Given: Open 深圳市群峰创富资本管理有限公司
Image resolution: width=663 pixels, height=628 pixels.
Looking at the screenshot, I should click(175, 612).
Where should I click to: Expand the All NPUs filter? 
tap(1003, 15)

-----

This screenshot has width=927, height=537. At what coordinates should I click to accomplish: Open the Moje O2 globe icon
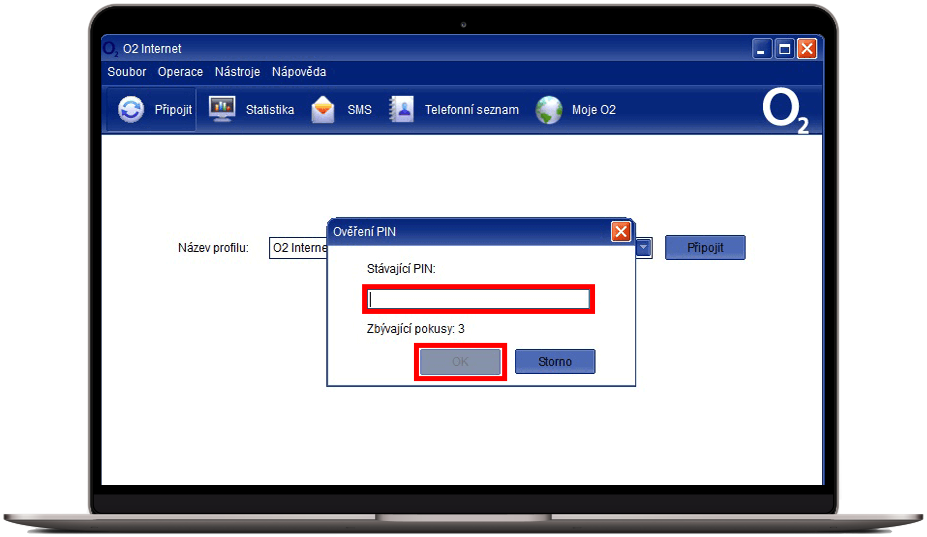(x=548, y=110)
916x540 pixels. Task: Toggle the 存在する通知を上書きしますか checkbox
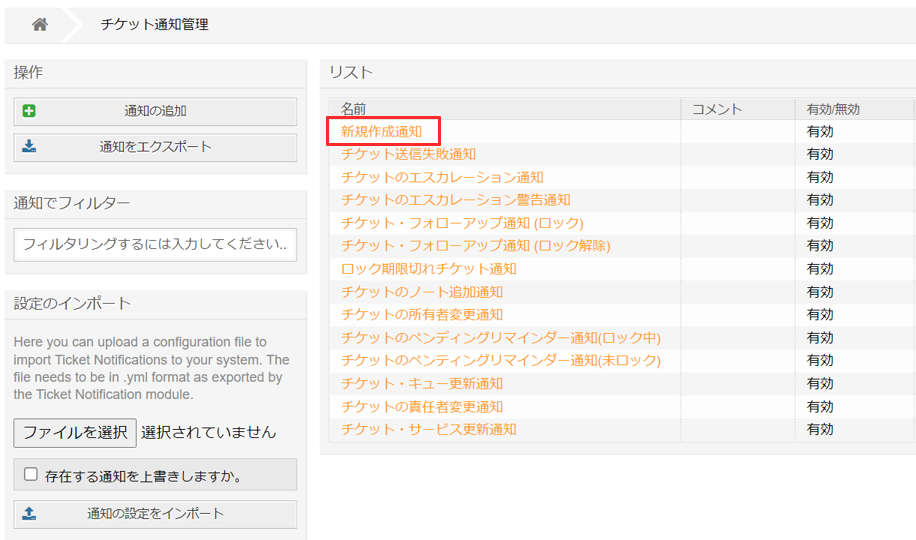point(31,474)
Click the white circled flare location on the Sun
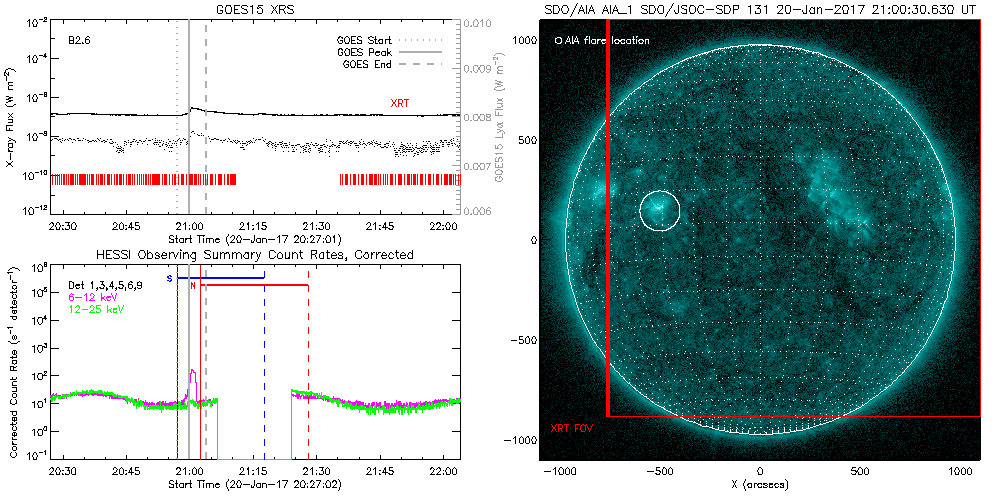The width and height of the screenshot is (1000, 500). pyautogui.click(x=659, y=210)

-----

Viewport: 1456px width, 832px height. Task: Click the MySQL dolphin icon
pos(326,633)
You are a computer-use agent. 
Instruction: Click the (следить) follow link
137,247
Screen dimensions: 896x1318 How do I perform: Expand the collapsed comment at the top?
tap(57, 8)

-----

• YOUR OBJECTIVE
Which rows above contain the string "pixels"? Select each of them and copy it in full.

• TASK ANSWER
Image resolution: width=663 pixels, height=628 pixels.
916x540 pixels. Task: Toggle the 存在する通知を上書きしますか checkbox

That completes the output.